What it does
Submission for the 2020 Ignition Hacks Sigma Division. We created an AI model that predicts the sentiment of a given sentence, classifying it as positive (represented with a 1) or negative (represented with a 0). The code was written in Python using the scikit-learn machine learning library and the Natural Language Toolkit.
The given data was first read into a Pandas Dataframe within a Google Colab Notebook environment. The following data cleaning techniques were implemented and tested in our pre-processing step. Each technique was run several times and usability was determined by averaging F1 scores. To standardize each method, dataframe size and model were set constant each time. Furthermore, the data was split into 20% for testing and 80% for training. See specific implementations in the submissions_extras.ipynb file in the repository.

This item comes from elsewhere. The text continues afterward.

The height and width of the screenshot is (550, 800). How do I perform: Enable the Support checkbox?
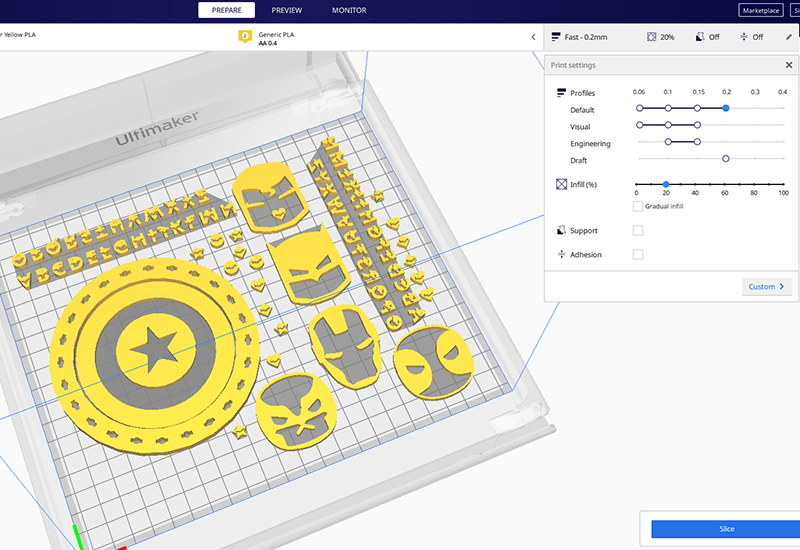638,230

Attempts to remove stopwords and lemmatize names and other words were unsuccessful as the F1 scores decreased slightly. However punctuation removal improved the results.
- Removing stopwords from the sentences rendered the model a bit more inaccurate
- Lemmatization of names
- Changing the names in the text (identified by an ‘@’ sign preceding the name) to all be the same name resulted in a slight loss in accuracy
- Lemmatization with part-of-speech tagging
- After implementing NLTK.wordnet’s lemmatization functions, we observed a noticeable decrease in accuracy for the model
- Removal of punctuation
- Removing punctuation lead to a very slight increase in accuracy
Since punctuation removal improved F1 scores, we solely implemented this technique.
We tested CountVectorizer and TfidfVectorizer with different parameters and different classifiers to see which combination would yield the greatest accuracy. Since the focus is on accuracy and not speed, we easily opted for the TfidfVectorizer.
The following classifiers were implemented and evaluated using the Sci-Kit Learn library:
- Neural Network
- Decision Tree
- Logistic Regression
- Support Vector Machine
- Stochastic Gradient Descent
Logistic Regression yielded the greatest averaged F1 scores under constant data size, punctuation removal, vectorization, and train-test size.
We then used GridSearchCV to find the optimal parameters for each classifier and reevaluated their usability.